• EXCERPTED PASSAGE
▼

GM Volt Forum banner

1 - 20 of 43 Posts

·
Registered
Joined
·
5 Posts
Discussion Starter #1
When I got my Volt (Gen 1) in November 2013, gas prices were high, and it "seemed" like a no-brainer - buy a Volt. Now, though, over 3 years later, I do have a low-mileage Volt, but it's not worth a lot.

In fact, I owe $18K on it, but KBB says my expected trade-in range is $9,535 to $11,306 and Edmunds says the range is $8,883 to $11,163. These are "trade into dealer" prices. As you can see, I'm, at best, about $7K underwater, and, at worst, $10K underwater on this car!

Even with extending the length of the loan just a little bit, I'm still paying over $500 a month on this car - and that's with a slight reduction of the interest rate. I've GOT to do something to decrease my family's expenses. I just can't figure out what to do.

I was laid off back in January 2012 from my last permanent job. The contract job I had when I bought my Gen 1 Volt paid really well, but then oil prices went down and I lost that job. I've had two other jobs - one for 4 months and one for two months. Now, I'm doing help desk work on a 1099 for just $1K a month.

Though it pains me to get rid of this car, it pains me more to see our debt rise because of it. Certainly I can't be the only one with this problem. Does anyone have any suggestions on what I can do about this situation?
 

·
Administrator
Joined
·
19,968 Posts
Only in hindsight: don't buy new cars unless you can pay cash. In fact, don't buy new, buy a 2-3 year old car for cash and save YUGE. Don't take on debt. None of this helps with the current situation, except as a learning experience.

I don't know the rest of your situation but you could sell the car, take the loan hit and walk or ride a bike. Of course you have to come up with $8k which equals 16 months car payments. Maybe you'll have a new, higher paying job by then? Move to lower cost housing. Don't dine out. Cancel cable if you haven't already. Shed expenses. Sorry, that's all I have. I'm sure others will chime in with better ideas.

▲

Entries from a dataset
▼

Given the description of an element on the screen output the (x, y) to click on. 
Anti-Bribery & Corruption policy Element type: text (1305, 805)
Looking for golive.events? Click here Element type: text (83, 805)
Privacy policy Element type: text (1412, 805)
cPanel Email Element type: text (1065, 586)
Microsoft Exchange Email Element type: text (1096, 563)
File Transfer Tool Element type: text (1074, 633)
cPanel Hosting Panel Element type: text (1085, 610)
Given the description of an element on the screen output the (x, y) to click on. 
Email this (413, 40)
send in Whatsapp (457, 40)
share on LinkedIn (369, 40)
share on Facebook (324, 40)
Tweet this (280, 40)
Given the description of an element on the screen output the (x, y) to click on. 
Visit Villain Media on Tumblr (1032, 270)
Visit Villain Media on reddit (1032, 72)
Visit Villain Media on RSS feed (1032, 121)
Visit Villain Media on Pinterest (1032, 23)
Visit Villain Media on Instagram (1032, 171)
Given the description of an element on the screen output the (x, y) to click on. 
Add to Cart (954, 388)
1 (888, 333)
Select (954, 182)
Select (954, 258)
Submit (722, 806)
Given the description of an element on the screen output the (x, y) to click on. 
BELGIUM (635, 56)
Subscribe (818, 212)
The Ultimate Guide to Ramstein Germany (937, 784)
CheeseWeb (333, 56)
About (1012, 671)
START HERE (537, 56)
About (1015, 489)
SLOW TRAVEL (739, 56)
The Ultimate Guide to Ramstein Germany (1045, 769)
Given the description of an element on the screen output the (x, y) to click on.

▲

• THINGS TO DO
A - Convert every line of the dataset entries into a JSON list of strings, one string per line, omitting blank lines.
B - Extend the forum discussion about the underwater Volt loan, beginning after the administrator's final reply.
The forum discussion and the entries are unrelated and should be treated as distinct material.

• RESPONSES
A -
[
  "Given the description of an element on the screen output the (x, y) to click on. ",
  "Anti-Bribery & Corruption policy Element type: text (1305, 805)",
  "Looking for golive.events? Click here Element type: text (83, 805)",
  "Privacy policy Element type: text (1412, 805)",
  "cPanel Email Element type: text (1065, 586)",
  "Microsoft Exchange Email Element type: text (1096, 563)",
  "File Transfer Tool Element type: text (1074, 633)",
  "cPanel Hosting Panel Element type: text (1085, 610)",
  "Given the description of an element on the screen output the (x, y) to click on. ",
  "Email this (413, 40)",
  "send in Whatsapp (457, 40)",
  "share on LinkedIn (369, 40)",
  "share on Facebook (324, 40)",
  "Tweet this (280, 40)",
  "Given the description of an element on the screen output the (x, y) to click on. ",
  "Visit Villain Media on Tumblr (1032, 270)",
  "Visit Villain Media on reddit (1032, 72)",
  "Visit Villain Media on RSS feed (1032, 121)",
  "Visit Villain Media on Pinterest (1032, 23)",
  "Visit Villain Media on Instagram (1032, 171)",
  "Given the description of an element on the screen output the (x, y) to click on. ",
  "Add to Cart (954, 388)",
  "1 (888, 333)",
  "Select (954, 182)",
  "Select (954, 258)",
  "Submit (722, 806)",
  "Given the description of an element on the screen output the (x, y) to click on. ",
  "BELGIUM (635, 56)",
  "Subscribe (818, 212)",
  "The Ultimate Guide to Ramstein Germany (937, 784)",
  "CheeseWeb (333, 56)",
  "About (1012, 671)",
  "START HERE (537, 56)",
  "About (1015, 489)",
  "SLOW TRAVEL (739, 56)",
  "The Ultimate Guide to Ramstein Germany (1045, 769)",
  "Given the description of an element on the screen output the (x, y) to click on."
]

B -
·
Registered
Joined
·
253 Posts
Credit unions are doing car loans at 2 1/4% you could refi and 1/2 the payment.
Assuming the credit union would do it (doubtful given his income and loan-to-value ratio), he would need to refi for 6 more years to cut it in half.

Truegreen100, you may be upside down on your loan but you are ignoring the $7500 tax credit that you presumably took.
I assume he either didn't get it or it has long been spent elsewhere.

This should be a case study in what NOT to do financing-wise. $36K loan for 84 months?!?!?
I have sympathy for the O.P.'s current situation, but daaaaammmmnnnn.
 

·
Registered
Joined
·
13,556 Posts
Credit unions are doing car loans at 2 1/4% you could refi and 1/2 the payment.
No matter what the difference between the old interest rate and the new, there's no way to cut the payment in half without increasing the term. I'm with steverino, borrowing money to buy a car is stupid. If you don't have the cash you cannot afford it. Despite the OPs good paying job, this is a prime example of what happens when you buy everything on payments. You are leveraged up the wazoo and any bump in the road then puts you in great peril. The other thing, why after 4 years does the OP still owe $18K on the car? I suspect they paid too much for it. I got my new 2013 after the great $5K price drop for $21K, far below the $44k MSRP. Had I paid anywhere near MSRP minus tax credit, that would have really hurt.

I've been through two high paying job losses in 5 years, but luckily I was able to land on my feet. Not having a car payment made this possible. Plus going to an interview confident and not desperate goes a long way towards landing that next job. Interviewers can smell desperation and negativity a mile away.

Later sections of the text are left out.